═════ Listed entries
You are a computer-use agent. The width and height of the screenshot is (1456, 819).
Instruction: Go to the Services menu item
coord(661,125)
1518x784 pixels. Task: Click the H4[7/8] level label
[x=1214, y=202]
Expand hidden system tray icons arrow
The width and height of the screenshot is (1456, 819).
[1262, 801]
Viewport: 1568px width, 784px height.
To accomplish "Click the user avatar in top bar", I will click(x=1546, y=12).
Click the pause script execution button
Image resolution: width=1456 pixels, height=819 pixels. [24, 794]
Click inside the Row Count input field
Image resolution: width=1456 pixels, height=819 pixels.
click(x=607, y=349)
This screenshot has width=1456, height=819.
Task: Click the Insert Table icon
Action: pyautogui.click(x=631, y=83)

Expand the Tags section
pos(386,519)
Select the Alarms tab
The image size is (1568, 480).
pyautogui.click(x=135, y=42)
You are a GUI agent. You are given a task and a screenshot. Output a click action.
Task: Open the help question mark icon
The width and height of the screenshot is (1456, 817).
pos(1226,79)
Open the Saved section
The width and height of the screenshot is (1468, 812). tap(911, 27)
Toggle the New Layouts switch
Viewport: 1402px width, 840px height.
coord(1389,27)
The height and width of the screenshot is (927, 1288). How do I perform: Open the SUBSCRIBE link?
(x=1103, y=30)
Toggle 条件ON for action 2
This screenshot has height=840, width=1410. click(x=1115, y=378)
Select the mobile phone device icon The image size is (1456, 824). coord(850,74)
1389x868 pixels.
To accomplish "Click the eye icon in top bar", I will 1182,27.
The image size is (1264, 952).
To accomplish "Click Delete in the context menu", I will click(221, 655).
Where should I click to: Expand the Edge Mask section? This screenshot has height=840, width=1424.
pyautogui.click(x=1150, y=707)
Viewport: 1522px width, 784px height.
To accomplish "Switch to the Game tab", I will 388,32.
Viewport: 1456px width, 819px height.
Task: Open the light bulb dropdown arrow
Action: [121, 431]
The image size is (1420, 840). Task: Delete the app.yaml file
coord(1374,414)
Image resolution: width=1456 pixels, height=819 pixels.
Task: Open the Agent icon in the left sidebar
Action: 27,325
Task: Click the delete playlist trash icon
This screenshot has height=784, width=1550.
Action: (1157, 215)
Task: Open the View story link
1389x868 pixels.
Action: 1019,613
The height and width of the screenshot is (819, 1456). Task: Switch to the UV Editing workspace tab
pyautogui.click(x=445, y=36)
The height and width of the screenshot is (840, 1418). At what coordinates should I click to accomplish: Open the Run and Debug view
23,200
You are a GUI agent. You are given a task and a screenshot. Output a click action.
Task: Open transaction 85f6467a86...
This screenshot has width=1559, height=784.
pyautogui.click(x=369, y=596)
══════════
*What is being asked*
A verbatim copy of all the records is required. Write it out in full.

*Task output*
You are a computer-use agent. The width and height of the screenshot is (1456, 819).
Instruction: Go to the Services menu item
coord(661,125)
1518x784 pixels. Task: Click the H4[7/8] level label
[x=1214, y=202]
Expand hidden system tray icons arrow
The width and height of the screenshot is (1456, 819).
[1262, 801]
Viewport: 1568px width, 784px height.
To accomplish "Click the user avatar in top bar", I will click(x=1546, y=12).
Click the pause script execution button
Image resolution: width=1456 pixels, height=819 pixels. [24, 794]
Click inside the Row Count input field
Image resolution: width=1456 pixels, height=819 pixels.
click(x=607, y=349)
This screenshot has width=1456, height=819.
Task: Click the Insert Table icon
Action: pyautogui.click(x=631, y=83)

Expand the Tags section
pos(386,519)
Select the Alarms tab
The image size is (1568, 480).
pyautogui.click(x=135, y=42)
You are a GUI agent. You are given a task and a screenshot. Output a click action.
Task: Open the help question mark icon
The width and height of the screenshot is (1456, 817).
pos(1226,79)
Open the Saved section
The width and height of the screenshot is (1468, 812). tap(911, 27)
Toggle the New Layouts switch
Viewport: 1402px width, 840px height.
coord(1389,27)
The height and width of the screenshot is (927, 1288). How do I perform: Open the SUBSCRIBE link?
(x=1103, y=30)
Toggle 条件ON for action 2
This screenshot has height=840, width=1410. click(x=1115, y=378)
Select the mobile phone device icon The image size is (1456, 824). coord(850,74)
1389x868 pixels.
To accomplish "Click the eye icon in top bar", I will 1182,27.
The image size is (1264, 952).
To accomplish "Click Delete in the context menu", I will click(221, 655).
Where should I click to: Expand the Edge Mask section? This screenshot has height=840, width=1424.
pyautogui.click(x=1150, y=707)
Viewport: 1522px width, 784px height.
To accomplish "Switch to the Game tab", I will 388,32.
Viewport: 1456px width, 819px height.
Task: Open the light bulb dropdown arrow
Action: [121, 431]
The image size is (1420, 840). Task: Delete the app.yaml file
coord(1374,414)
Image resolution: width=1456 pixels, height=819 pixels.
Task: Open the Agent icon in the left sidebar
Action: 27,325
Task: Click the delete playlist trash icon
This screenshot has height=784, width=1550.
Action: (1157, 215)
Task: Open the View story link
1389x868 pixels.
Action: 1019,613
The height and width of the screenshot is (819, 1456). Task: Switch to the UV Editing workspace tab
pyautogui.click(x=445, y=36)
The height and width of the screenshot is (840, 1418). At what coordinates should I click to accomplish: Open the Run and Debug view
23,200
You are a GUI agent. You are given a task and a screenshot. Output a click action.
Task: Open transaction 85f6467a86...
This screenshot has width=1559, height=784.
pyautogui.click(x=369, y=596)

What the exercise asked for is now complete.